■ Text excerpt ■
────────────────

Big Order

Big Order Review: The Future Diary Author's Wish That Burned the World Down

by Sakae Esuno

★★★☆☆CompletedT (Teen)
Reviewed by Yu

Read the first volume. If it doesn't hook you, put it down. It'll hook you.

Buy Big Order on Amazon →

*Affiliate link — I earn a small commission at no extra cost to you.

I came to Big Order the same way a lot of people did — through Mirai Nikki (Future Diary). I loved that manga as a teenager, the way Esuno could make a phone full of diary entries feel like a loaded gun. So when I found out he had written another series about wishes and power and the end of the world, I bought it immediately. I think I expected another Future Diary. What I got was messier, sillier, and in some ways braver. I have made my peace with that, and honestly I am glad I read it.

Quick Take

  • Sakae Esuno's follow-up to Future Diary — wishes granted as superpowers called "Orders," set in a world a boy supposedly destroyed
  • The plot keeps yanking the rug out: nothing about the hero's power, his crime, or his wish is what it first looks like
  • 10 Japanese volumes, complete in English through Yen Press (5 large editions); rated T (Teen), though the fanservice and destruction push that line

Story Overview

Ten years ago, a woman called Daisy appeared and granted people a single wish each, manifesting as a superpower called an "Order." A young boy named Eiji Hoshimiya was the first to wish — and his wish seemed to coincide with the "Great Destruction," a wave of disasters that killed millions and reshaped the world. Eiji has spent the decade since believing he is the one who broke everything, so he refuses to use his power. He lives in Kyushu, quietly, protecting his terminally ill little stepsister Sena.

The turning point comes when a transfer student named Rin Kurenai tries to kill him. Her parents died in the Great Destruction, and she blames Eiji. The confrontation drags Eiji back into the world of Orders and forces him to actually use his power — and to start questioning the story he has told himself about who he is. He gets pulled into the orbit of the "Group of Ten," powerful Order users running things behind the scenes, who manipulate him into becoming a figurehead for a domination scheme by dangling the one thing he wants: a cure for Sena.

The series escalates from there toward an apocalyptic finale. Sena ends up summoning "God," which begins breaking through into the human world, and Eiji finally swears to kill his own sister to stop the catastrophe. The big reveal recontextualizes everything: Eiji's real Order was never about ruling or destroying. His true wish was "to take Sena's fault" — Sena caused the Great Destruction, and Eiji's power rewrote his own memories so he would carry the blame. The epilogue, years later, gives him something almost gentle: the Orders are gone, Sena lives, and the survivors are just kids going to school together.

────────────────

■ Information provided ■
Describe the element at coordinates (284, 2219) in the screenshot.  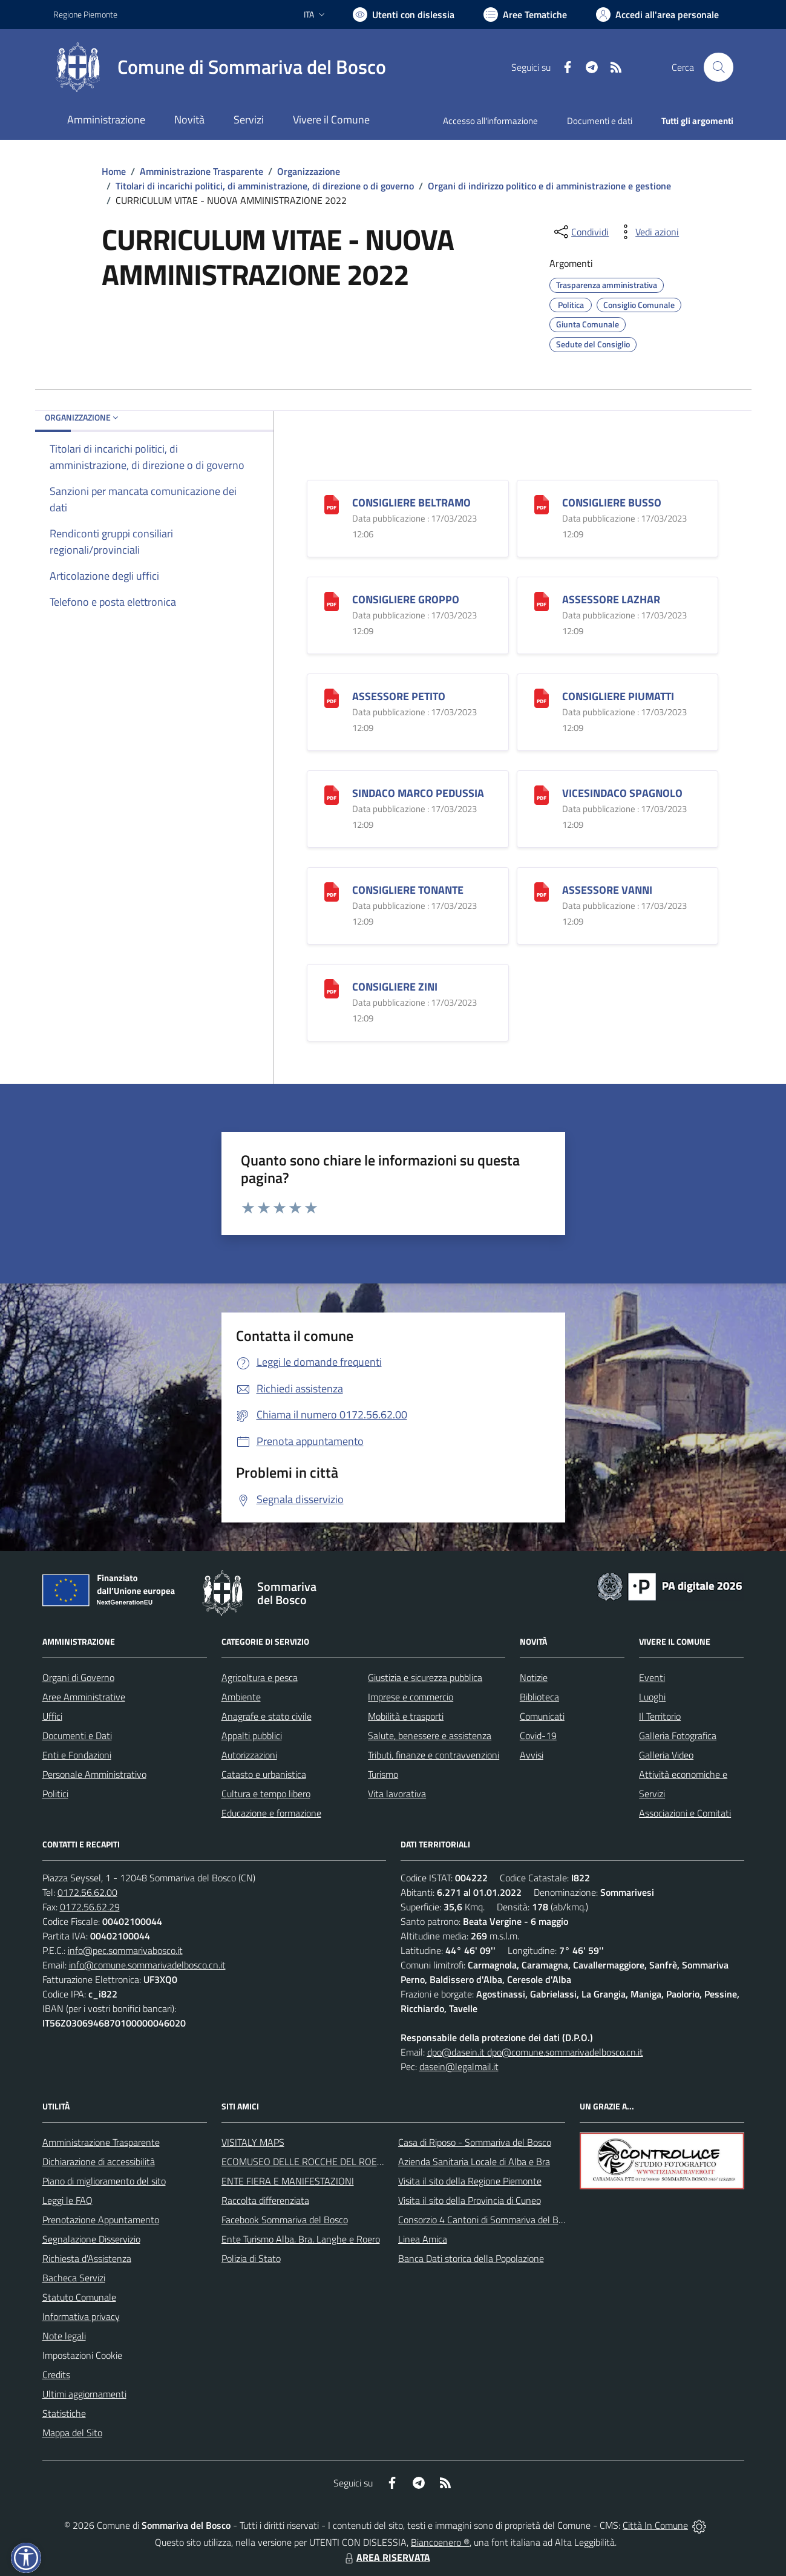
I see `Facebook Sommariva del Bosco` at that location.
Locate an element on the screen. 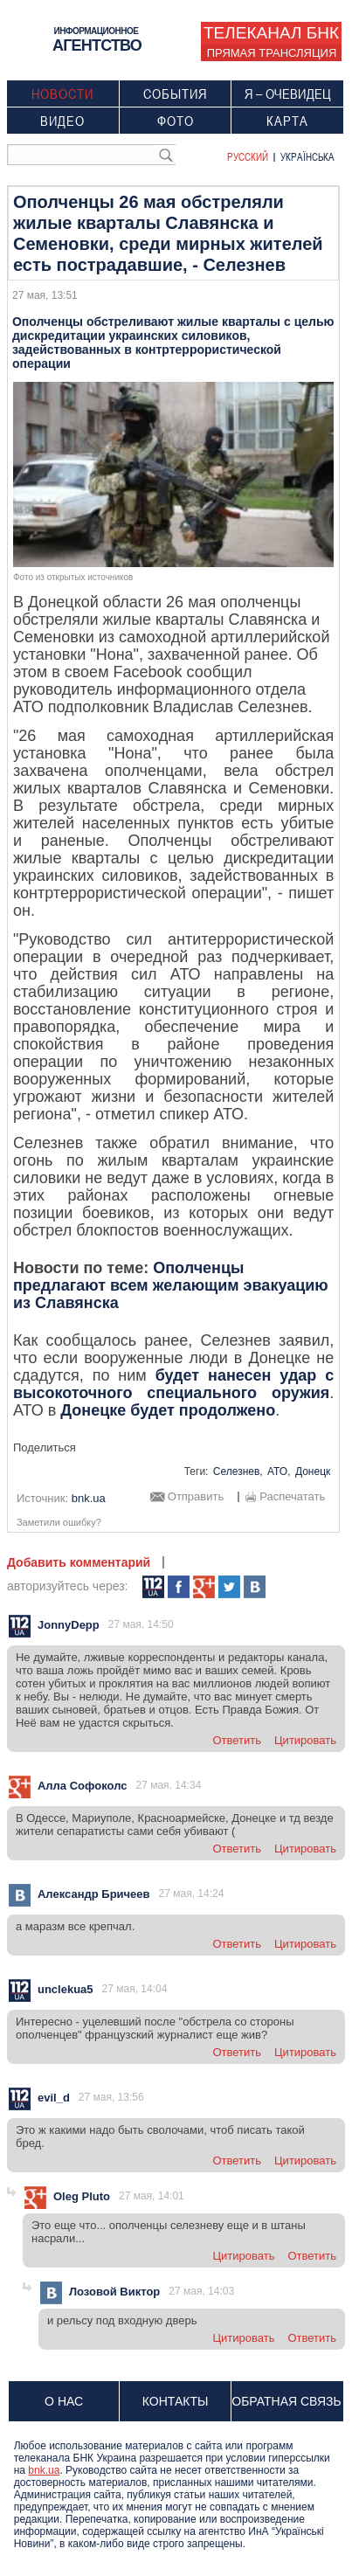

────────────────

■ Directive A ■
In the Big Order review, what was Eiji's true wish?
■ Directive B ■
Extend the Big Order review, picking up right after its final sentence.
The data above was gathered from a different source than the Big Order review.

■ Result A ■
His true wish was "to take Sena's fault."

■ Result B ■
Characters

Eiji Hoshimiya — A protagonist built entirely on a wrong premise. He thinks he ended the world, so his whole personality is guilt and refusal. The story slowly dismantles that: his power isn't "Bind Dominator" the way he believes, it's "Illegal Digger," which steals abilities and memories from others. His arc is the slow horror and relief of learning his own brain lied to him to protect the person he loves.

Rin Kurenai — Introduced as an assassin with airtight reasons to hate Eiji. Her Order is healing — she can mend herself, others, and things. She starts as the person sent to end Eiji and ends as the person standing beside him through the finale, including a romance that develops across the series. Her shift from vengeance to loyalty is the manga's most coherent character thread.

Sena Hoshimiya — Eiji's terminally ill stepsister and the emotional engine of the whole plot. Everything Eiji does, every deal he accepts, is to keep her alive. The reveal that she — not Eiji — actually caused the Great Destruction turns her from a thing-to-protect into the center of the tragedy.

Daisy — The wish-granter who started everything. She reappears to nudge Eiji into remembering what his wish really was, functioning less as a villain than as the mechanism that keeps forcing the truth back to the surface.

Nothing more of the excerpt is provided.